[Instructions for the task]
Reproduce, exactly, the lines of the material below from the line containing "Click the bold" through the line containing "Task: Open the 特色专区 navigation menu", with both end lines included and nothing else.

[Input material]
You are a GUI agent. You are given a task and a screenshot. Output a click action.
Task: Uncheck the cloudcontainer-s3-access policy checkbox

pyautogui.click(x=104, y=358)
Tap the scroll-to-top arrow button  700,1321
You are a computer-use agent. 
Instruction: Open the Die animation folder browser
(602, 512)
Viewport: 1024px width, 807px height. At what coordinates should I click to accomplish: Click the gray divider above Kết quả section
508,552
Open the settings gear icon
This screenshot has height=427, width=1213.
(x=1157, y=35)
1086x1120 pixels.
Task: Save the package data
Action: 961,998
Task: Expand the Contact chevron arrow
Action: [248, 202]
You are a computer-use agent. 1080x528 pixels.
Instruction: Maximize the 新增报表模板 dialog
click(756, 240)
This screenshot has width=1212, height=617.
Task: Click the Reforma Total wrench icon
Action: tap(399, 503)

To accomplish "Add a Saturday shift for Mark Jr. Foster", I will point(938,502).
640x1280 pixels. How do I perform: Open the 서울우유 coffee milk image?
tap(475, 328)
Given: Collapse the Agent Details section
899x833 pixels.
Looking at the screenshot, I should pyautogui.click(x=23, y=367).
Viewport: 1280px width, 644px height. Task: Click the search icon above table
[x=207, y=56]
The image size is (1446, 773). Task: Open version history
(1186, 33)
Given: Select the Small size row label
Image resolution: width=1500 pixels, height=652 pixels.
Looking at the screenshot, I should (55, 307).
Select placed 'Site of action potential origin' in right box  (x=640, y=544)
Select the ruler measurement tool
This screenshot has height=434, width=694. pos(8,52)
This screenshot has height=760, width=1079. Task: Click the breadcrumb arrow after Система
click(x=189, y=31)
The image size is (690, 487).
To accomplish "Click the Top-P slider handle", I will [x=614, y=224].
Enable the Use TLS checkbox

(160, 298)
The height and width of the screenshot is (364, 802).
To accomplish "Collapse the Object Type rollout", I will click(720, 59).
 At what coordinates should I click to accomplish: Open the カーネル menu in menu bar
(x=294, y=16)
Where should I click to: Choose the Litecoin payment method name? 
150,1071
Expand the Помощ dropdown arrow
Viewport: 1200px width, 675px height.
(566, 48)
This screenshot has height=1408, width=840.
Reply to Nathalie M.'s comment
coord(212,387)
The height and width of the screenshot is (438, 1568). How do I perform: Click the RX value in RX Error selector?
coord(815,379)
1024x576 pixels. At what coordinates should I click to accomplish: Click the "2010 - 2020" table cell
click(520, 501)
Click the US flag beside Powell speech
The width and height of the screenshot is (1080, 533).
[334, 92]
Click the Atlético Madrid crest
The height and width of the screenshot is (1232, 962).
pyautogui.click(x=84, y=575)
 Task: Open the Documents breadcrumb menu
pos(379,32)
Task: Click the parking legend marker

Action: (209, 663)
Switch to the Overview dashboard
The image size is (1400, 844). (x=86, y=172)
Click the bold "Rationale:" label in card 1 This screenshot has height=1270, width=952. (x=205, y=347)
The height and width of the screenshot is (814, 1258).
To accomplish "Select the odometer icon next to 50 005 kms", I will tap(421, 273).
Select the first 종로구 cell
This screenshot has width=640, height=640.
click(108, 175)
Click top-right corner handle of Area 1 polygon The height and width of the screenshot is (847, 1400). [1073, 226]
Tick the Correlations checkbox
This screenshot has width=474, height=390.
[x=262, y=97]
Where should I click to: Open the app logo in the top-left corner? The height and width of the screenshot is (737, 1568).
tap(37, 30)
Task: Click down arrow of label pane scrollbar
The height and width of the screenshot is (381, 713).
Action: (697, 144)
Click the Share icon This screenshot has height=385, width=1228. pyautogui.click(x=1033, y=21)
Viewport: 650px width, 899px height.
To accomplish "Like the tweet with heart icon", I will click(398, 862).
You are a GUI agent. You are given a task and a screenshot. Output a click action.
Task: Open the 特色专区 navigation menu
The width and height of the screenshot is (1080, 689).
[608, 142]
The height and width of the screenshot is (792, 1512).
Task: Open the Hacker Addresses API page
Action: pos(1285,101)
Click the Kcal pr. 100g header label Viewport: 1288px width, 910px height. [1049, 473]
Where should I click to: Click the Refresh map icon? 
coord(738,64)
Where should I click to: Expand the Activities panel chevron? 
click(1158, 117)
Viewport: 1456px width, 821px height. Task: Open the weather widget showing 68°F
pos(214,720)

[Exercise result]
Click the bold "Rationale:" label in card 1 This screenshot has height=1270, width=952. (x=205, y=347)
The height and width of the screenshot is (814, 1258).
To accomplish "Select the odometer icon next to 50 005 kms", I will tap(421, 273).
Select the first 종로구 cell
This screenshot has width=640, height=640.
click(108, 175)
Click top-right corner handle of Area 1 polygon The height and width of the screenshot is (847, 1400). [1073, 226]
Tick the Correlations checkbox
This screenshot has width=474, height=390.
[x=262, y=97]
Where should I click to: Open the app logo in the top-left corner? The height and width of the screenshot is (737, 1568).
tap(37, 30)
Task: Click down arrow of label pane scrollbar
The height and width of the screenshot is (381, 713).
Action: (697, 144)
Click the Share icon This screenshot has height=385, width=1228. pyautogui.click(x=1033, y=21)
Viewport: 650px width, 899px height.
To accomplish "Like the tweet with heart icon", I will click(398, 862).
You are a GUI agent. You are given a task and a screenshot. Output a click action.
Task: Open the 特色专区 navigation menu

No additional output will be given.